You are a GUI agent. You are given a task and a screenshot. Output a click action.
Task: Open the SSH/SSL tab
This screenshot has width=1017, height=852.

┄┄┄┄┄┄┄┄┄┄

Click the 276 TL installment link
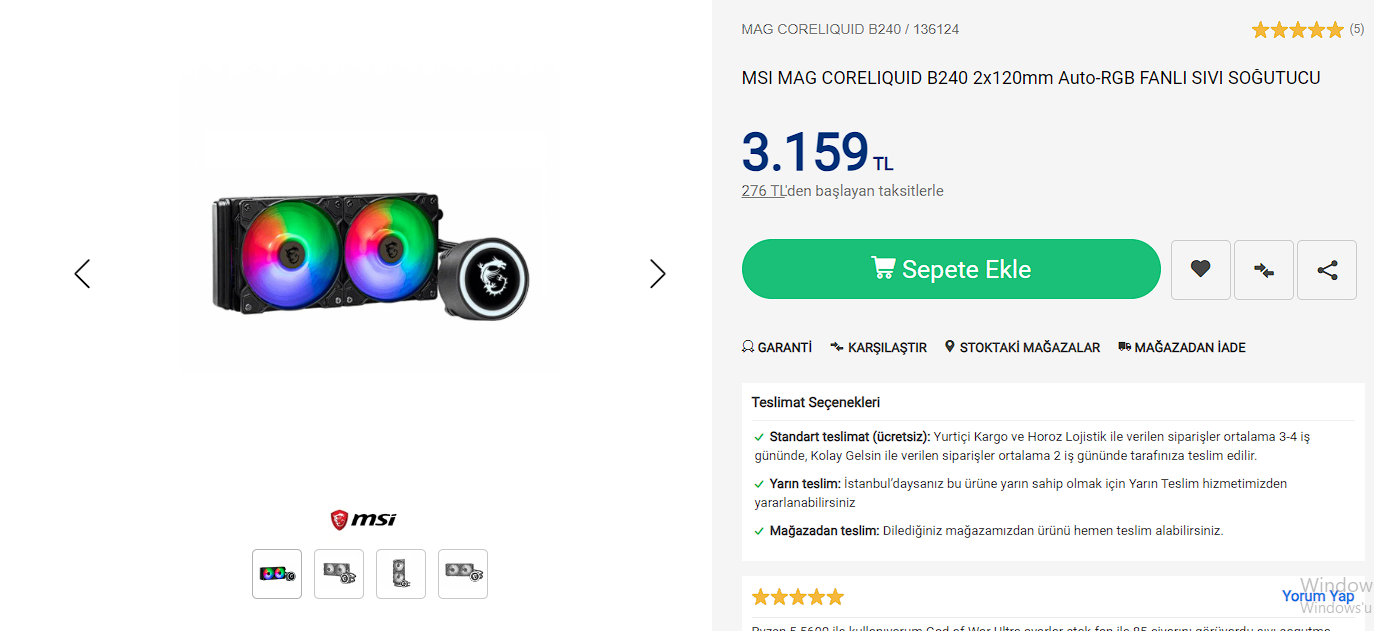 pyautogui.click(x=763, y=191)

┄┄┄┄┄┄┄┄┄┄

EXERCISE PROMPT: Return every line of the material above that contains the string "screenshot". Treat uppercase and lowercase as different.

CORRECT RESPONSE:
You are a GUI agent. You are given a task and a screenshot. Output a click action.
This screenshot has width=1017, height=852.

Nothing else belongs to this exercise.